▸ Work item
Only an exact repetition of the lines from the one holding "Signaler (698, 9)" to the end of the data is wanted, with pictures left out.

===== Materials provided =====

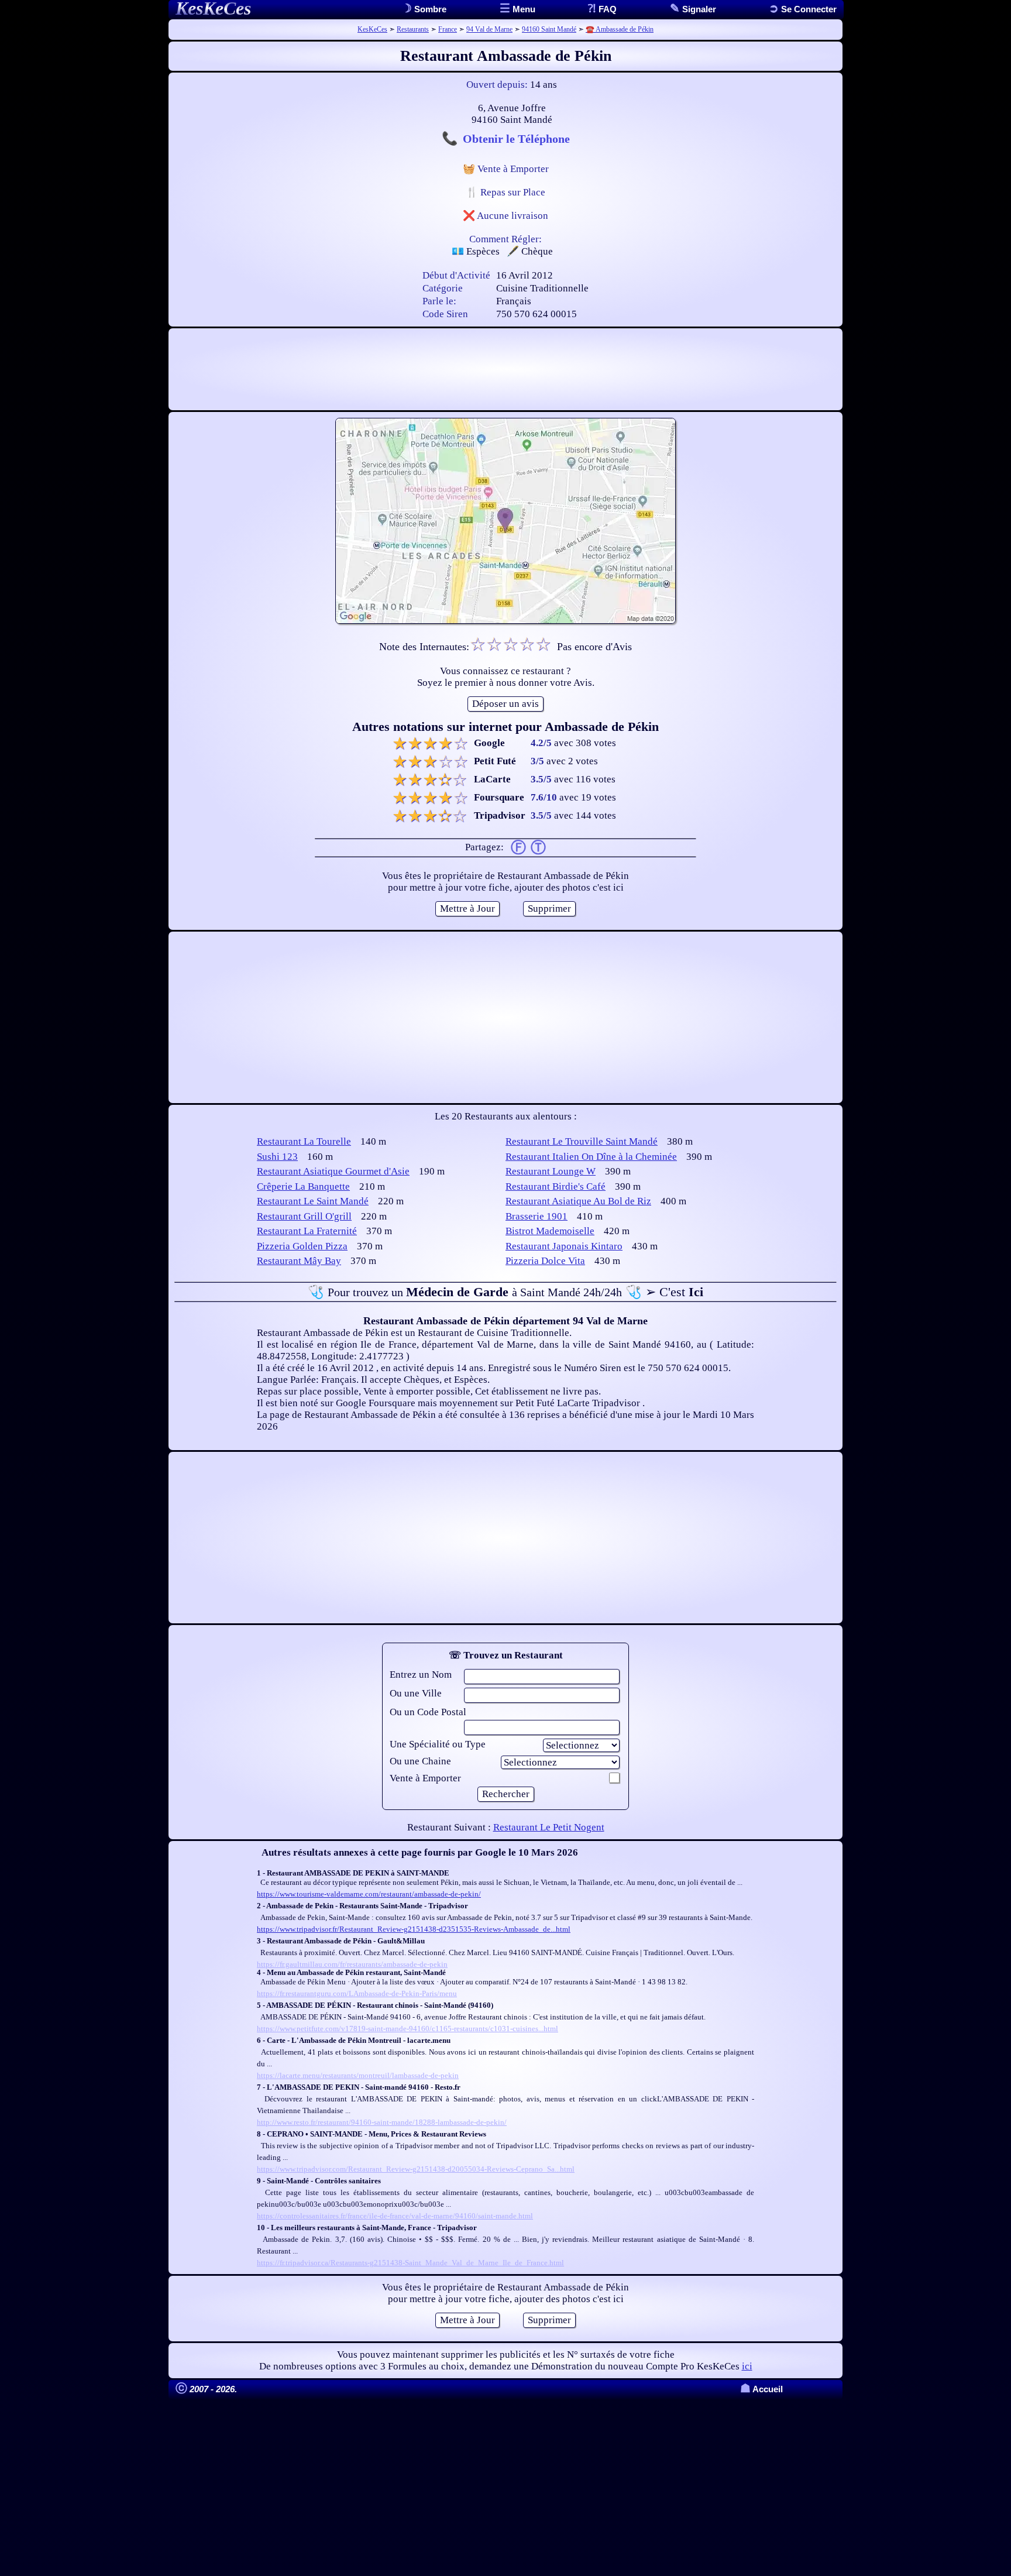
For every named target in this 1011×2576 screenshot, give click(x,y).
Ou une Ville (416, 1693)
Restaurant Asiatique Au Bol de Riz (578, 1201)
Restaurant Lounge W (551, 1171)
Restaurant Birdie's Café (556, 1186)
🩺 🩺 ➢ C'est (505, 1291)
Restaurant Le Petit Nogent (548, 1827)
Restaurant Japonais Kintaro (564, 1246)
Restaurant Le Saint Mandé (313, 1201)
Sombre (429, 9)
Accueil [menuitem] (761, 2389)
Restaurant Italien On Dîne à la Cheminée (591, 1156)
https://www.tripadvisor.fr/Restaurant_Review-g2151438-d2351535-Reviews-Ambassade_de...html (413, 1929)
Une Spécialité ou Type (438, 1744)
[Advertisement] (505, 369)
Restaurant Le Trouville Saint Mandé (582, 1141)
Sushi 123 (277, 1156)
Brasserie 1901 (537, 1216)
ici (747, 2366)
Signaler (698, 9)
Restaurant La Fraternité (307, 1231)
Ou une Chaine (420, 1761)
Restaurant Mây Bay (299, 1260)
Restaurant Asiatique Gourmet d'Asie (333, 1171)
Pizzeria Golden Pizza (302, 1246)
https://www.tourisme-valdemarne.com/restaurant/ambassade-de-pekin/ (369, 1894)
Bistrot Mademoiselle (550, 1231)
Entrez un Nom (421, 1674)
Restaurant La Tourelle (304, 1141)
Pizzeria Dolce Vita (545, 1260)
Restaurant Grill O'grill (304, 1216)
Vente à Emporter (425, 1778)
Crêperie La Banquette (303, 1186)
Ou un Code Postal (428, 1712)
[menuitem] (803, 9)
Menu (522, 9)
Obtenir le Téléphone (516, 138)
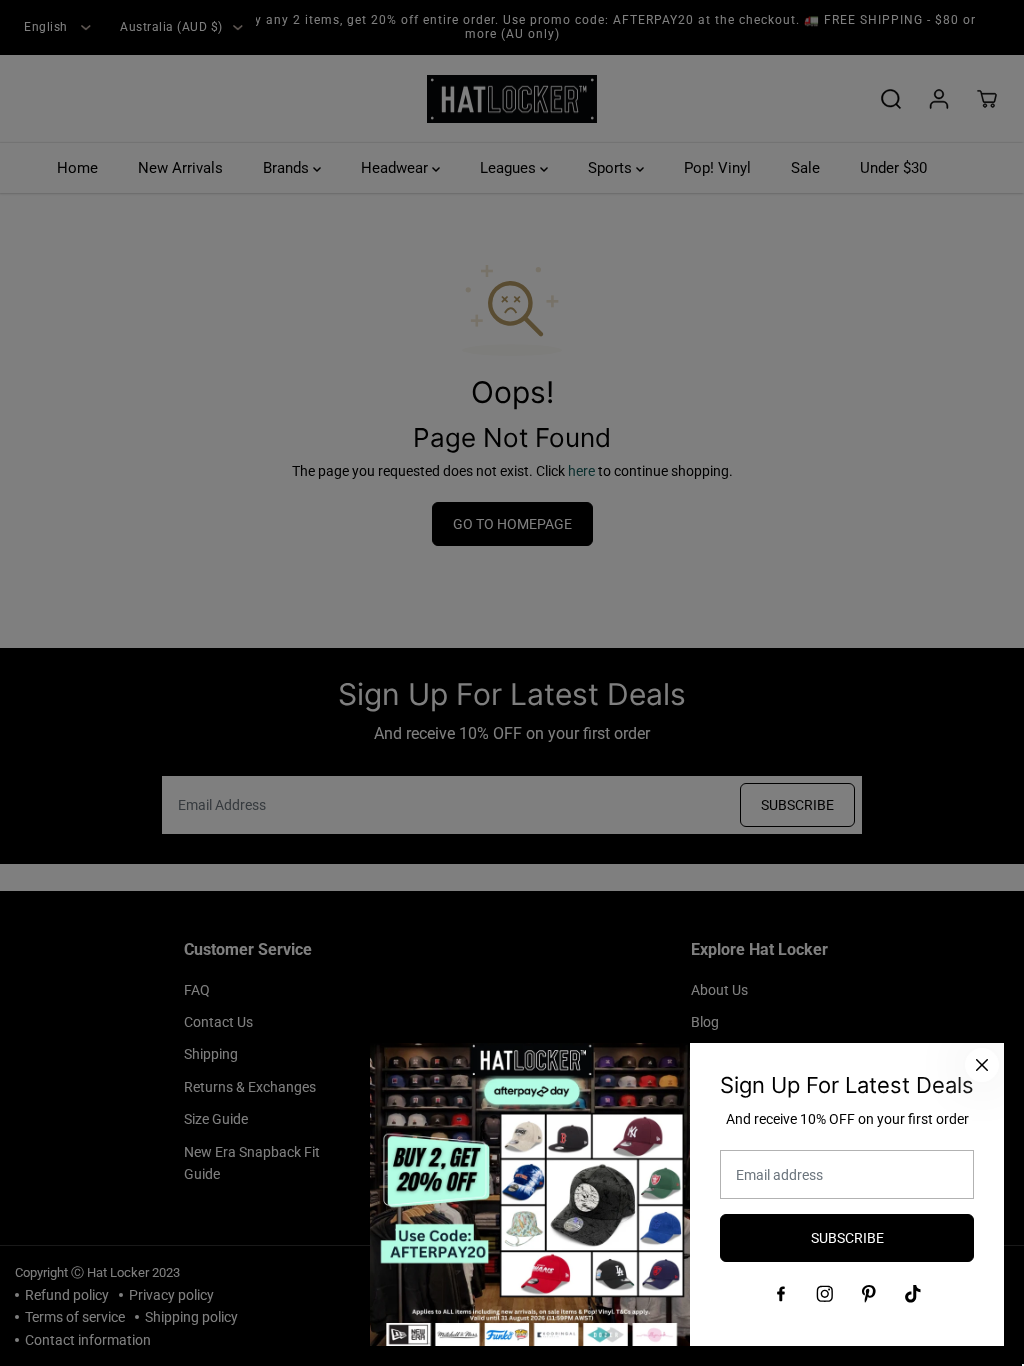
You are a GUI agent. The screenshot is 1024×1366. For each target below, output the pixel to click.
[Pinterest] (869, 1294)
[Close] (982, 1065)
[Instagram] (825, 1294)
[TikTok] (913, 1294)
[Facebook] (781, 1294)
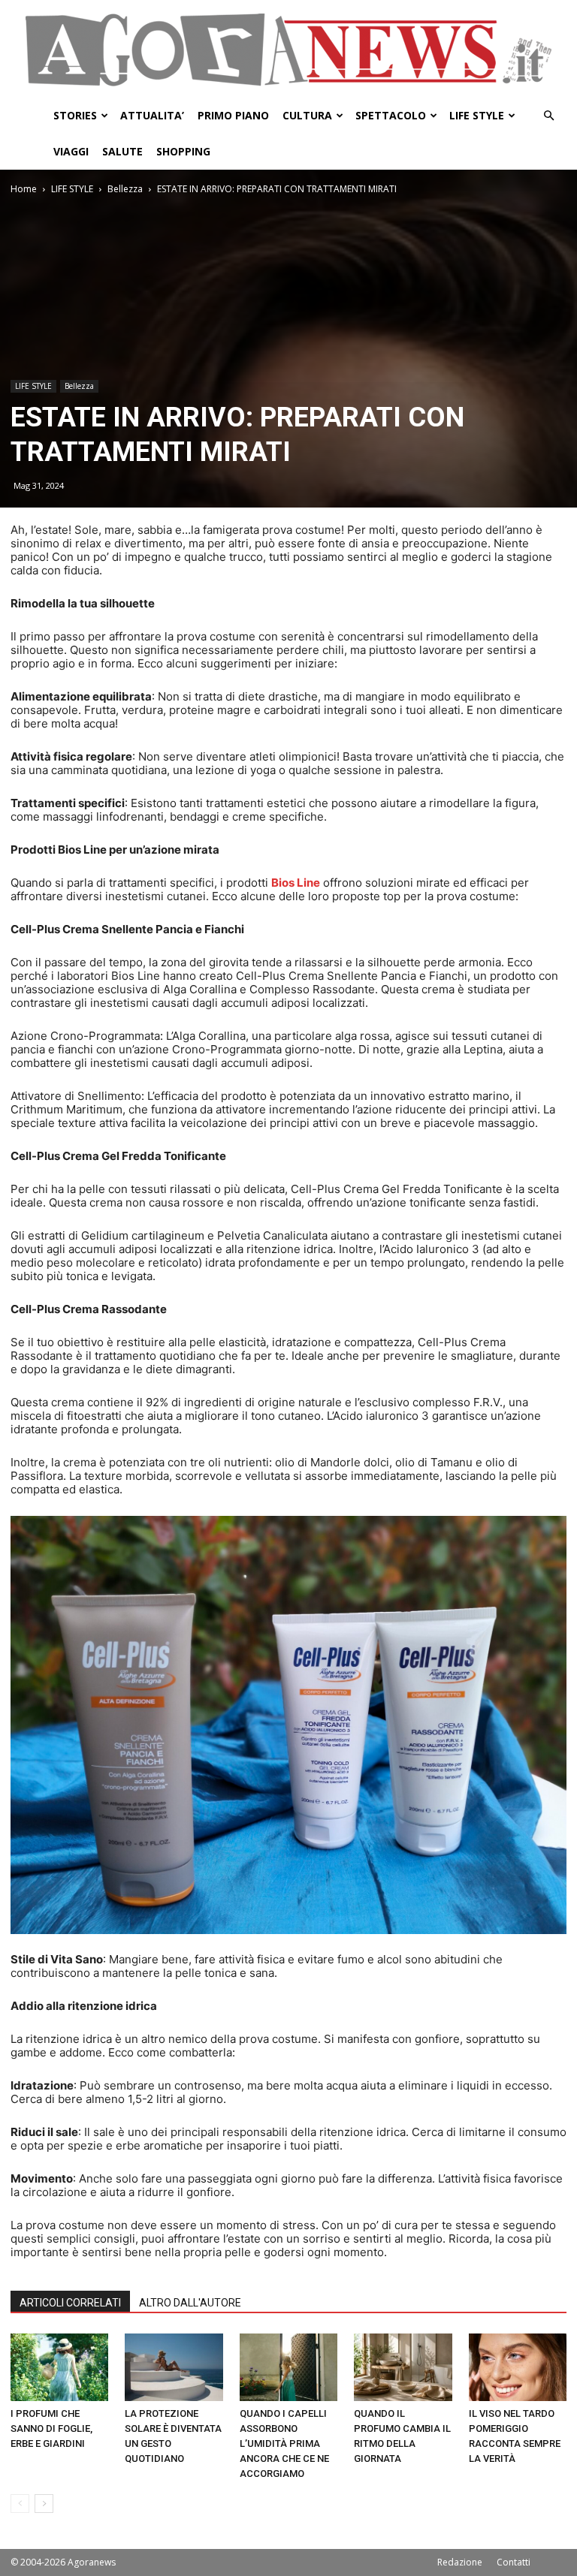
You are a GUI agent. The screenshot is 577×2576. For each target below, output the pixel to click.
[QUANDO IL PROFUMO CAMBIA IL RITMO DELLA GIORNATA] (403, 2367)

=====

▸ Final answer
Signaler (698, 9)
Restaurant La Fraternité (307, 1231)
Ou une Chaine (420, 1761)
Restaurant Mây Bay (299, 1260)
Restaurant Asiatique Gourmet d'Asie (333, 1171)
Pizzeria Golden Pizza (302, 1246)
https://www.tourisme-valdemarne.com/restaurant/ambassade-de-pekin/ (369, 1894)
Bistrot Mademoiselle (550, 1231)
Entrez un Nom (421, 1674)
Restaurant La Tourelle (304, 1141)
Pizzeria Dolce Vita (545, 1260)
Restaurant Grill O'grill (304, 1216)
Vente à Emporter (425, 1778)
Crêperie La Banquette (303, 1186)
Ou un Code Postal (428, 1712)
[menuitem] (803, 9)
Menu (522, 9)
Obtenir le Téléphone (516, 138)
You are a GUI agent. The screenshot is 1024×1366. For each target below, output the pixel to click.
[Pinterest] (869, 1294)
[Close] (982, 1065)
[Instagram] (825, 1294)
[TikTok] (913, 1294)
[Facebook] (781, 1294)
You are a GUI agent. The screenshot is 577×2576. For each target below, output the pixel to click.
[QUANDO IL PROFUMO CAMBIA IL RITMO DELLA GIORNATA] (403, 2367)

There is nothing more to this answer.